Segment Open
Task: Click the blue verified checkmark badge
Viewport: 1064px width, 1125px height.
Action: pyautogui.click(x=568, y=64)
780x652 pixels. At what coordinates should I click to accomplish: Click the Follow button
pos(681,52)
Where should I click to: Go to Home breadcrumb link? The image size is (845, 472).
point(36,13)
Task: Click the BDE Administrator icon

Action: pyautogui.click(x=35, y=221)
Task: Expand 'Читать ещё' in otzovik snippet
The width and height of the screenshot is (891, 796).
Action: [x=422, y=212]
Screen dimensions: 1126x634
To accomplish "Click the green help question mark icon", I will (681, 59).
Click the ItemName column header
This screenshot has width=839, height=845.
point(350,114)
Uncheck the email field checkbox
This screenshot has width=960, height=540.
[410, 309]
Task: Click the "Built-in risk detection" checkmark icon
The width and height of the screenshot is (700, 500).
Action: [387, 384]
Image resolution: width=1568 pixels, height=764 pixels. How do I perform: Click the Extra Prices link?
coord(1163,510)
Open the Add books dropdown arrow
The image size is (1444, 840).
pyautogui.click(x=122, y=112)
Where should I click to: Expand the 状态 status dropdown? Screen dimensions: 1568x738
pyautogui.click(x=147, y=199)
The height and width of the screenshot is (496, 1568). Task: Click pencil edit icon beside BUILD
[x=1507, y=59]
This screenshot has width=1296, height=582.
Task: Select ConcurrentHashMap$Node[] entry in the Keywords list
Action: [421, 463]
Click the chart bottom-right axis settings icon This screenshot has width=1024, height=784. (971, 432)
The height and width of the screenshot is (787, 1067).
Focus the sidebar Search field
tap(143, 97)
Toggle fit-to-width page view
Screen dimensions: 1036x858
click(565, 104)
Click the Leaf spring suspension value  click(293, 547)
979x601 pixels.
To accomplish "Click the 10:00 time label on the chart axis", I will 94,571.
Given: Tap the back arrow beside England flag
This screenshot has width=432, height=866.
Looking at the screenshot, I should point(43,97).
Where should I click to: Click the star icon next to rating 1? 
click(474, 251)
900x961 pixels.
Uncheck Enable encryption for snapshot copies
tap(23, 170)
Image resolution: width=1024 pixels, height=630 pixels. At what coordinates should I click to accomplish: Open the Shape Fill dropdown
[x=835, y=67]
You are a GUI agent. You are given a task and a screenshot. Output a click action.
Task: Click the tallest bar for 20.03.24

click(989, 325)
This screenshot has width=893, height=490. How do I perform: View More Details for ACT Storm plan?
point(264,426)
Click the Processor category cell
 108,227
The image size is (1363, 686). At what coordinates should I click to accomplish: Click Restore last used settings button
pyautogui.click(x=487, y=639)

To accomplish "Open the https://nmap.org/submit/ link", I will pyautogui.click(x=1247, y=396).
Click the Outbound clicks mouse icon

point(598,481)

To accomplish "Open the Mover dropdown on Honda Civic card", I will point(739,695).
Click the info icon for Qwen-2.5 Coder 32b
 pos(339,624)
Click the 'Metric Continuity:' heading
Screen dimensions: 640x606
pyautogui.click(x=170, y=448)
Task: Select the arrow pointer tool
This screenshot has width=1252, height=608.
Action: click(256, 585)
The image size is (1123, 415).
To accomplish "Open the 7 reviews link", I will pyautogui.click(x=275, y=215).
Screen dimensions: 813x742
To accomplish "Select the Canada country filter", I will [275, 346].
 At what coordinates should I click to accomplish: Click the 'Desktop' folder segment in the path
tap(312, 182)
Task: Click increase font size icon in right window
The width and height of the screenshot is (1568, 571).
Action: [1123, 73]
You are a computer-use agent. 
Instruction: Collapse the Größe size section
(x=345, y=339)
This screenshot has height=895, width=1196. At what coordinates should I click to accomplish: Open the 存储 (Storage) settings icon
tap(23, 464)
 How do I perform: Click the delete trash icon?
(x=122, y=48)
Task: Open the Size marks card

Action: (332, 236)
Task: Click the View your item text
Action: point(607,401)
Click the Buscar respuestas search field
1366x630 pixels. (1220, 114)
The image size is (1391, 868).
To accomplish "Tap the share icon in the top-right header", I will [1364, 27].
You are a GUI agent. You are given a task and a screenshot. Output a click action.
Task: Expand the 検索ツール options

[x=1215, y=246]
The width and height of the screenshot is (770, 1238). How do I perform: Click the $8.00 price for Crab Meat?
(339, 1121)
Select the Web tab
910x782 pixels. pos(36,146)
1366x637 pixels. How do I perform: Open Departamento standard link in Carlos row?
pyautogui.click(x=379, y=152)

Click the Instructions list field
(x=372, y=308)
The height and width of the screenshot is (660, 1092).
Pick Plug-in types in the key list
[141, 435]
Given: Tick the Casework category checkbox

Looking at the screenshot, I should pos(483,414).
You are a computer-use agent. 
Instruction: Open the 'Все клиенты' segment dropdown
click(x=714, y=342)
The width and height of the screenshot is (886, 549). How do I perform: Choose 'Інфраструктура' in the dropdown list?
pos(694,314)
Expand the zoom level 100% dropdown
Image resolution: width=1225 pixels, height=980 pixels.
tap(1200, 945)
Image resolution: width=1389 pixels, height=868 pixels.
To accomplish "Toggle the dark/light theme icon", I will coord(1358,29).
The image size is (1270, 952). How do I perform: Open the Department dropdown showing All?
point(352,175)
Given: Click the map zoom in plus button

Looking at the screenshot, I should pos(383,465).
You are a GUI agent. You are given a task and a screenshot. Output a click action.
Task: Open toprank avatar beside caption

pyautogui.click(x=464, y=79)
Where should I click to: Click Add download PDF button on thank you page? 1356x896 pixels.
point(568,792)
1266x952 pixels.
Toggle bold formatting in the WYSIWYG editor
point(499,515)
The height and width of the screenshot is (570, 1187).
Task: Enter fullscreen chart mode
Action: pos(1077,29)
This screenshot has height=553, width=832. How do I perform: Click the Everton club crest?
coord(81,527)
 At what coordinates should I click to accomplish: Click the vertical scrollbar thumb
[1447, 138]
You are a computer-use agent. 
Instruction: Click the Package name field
Segment Closed
# [REQUIRED ACTION]
Find each line above that contains "right", and copy those lines.

# [OUTPUT]
Click the chart bottom-right axis settings icon This screenshot has width=1024, height=784. (971, 432)
Task: Click increase font size icon in right window
To accomplish "Tap the share icon in the top-right header", I will [1364, 27].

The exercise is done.